Brain tumour

An abnormal growth in or on the brain. Tumours may be primary growths arising directly from tissues within the skull or metastases (secondary growths) that have spread from tumours elsewhere in the body. The cause of primary brain tumours is not known. About 60 per cent are gliomas (frequently cancerous), which arise from the brain tissue. Other primary tumours include meningiomas, acoustic neuromas, and pituitary tumours. Most of these tumours are noncancerous, but their size can cause local damage. Certain types of primary brain tumour mainly affect children.
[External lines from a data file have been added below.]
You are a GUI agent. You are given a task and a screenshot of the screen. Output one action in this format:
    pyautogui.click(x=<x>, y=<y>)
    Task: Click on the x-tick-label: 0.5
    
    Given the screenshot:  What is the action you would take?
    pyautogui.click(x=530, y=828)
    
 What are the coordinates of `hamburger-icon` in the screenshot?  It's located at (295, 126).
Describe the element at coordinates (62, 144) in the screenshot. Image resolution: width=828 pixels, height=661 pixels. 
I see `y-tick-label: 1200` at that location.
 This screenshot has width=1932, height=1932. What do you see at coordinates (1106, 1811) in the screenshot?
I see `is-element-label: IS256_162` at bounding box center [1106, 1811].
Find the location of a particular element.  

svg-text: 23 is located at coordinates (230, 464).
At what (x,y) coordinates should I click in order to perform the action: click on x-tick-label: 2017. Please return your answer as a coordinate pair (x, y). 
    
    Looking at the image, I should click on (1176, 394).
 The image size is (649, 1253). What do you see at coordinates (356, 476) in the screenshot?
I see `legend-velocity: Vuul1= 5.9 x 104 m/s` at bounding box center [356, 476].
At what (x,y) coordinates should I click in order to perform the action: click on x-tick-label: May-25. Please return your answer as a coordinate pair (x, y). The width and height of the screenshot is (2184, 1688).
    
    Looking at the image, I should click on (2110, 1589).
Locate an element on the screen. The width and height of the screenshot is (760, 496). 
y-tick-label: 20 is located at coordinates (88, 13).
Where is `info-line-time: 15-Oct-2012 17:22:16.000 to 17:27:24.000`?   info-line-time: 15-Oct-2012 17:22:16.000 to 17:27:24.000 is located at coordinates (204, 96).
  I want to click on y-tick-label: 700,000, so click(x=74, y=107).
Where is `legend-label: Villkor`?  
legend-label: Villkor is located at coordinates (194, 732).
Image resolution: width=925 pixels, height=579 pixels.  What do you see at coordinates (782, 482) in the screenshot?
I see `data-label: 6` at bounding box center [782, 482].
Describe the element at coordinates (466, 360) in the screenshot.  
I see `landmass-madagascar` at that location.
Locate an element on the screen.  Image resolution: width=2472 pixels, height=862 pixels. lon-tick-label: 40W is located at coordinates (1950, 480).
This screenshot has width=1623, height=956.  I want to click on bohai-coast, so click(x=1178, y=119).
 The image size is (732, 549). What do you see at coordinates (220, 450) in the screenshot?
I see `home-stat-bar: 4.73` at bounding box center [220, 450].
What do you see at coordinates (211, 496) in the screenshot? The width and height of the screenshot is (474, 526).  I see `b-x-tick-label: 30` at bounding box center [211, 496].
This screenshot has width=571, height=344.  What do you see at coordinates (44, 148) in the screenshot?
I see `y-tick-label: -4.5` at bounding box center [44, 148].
These include 2 types of glioma called medulloblastoma and cerebellar astrocytoma. Primary brain tumours virtually never spread (metastasize) outside the central nervous system. Symptoms include muscle weakness, loss of vision, or other sensory disturbances, speech difficulties, and epileptic seizures. Increased pressure within the skull can cause headache, visual disturbances, vomiting, and impaired mental functioning. Hydrocephalus may occur. When possible, primary tumours are removed by surgery after opening the skull (see craniotomy). In cases where a tumour cannot be completely removed, as much as possible of it will be cut away to relieve pressure. For primary and secondary tumours, radiotherapy or anticancer drugs may also be given. Corticosteroid drugs are often prescribed temporarily to reduce the size of a tumour and associated brain swelling.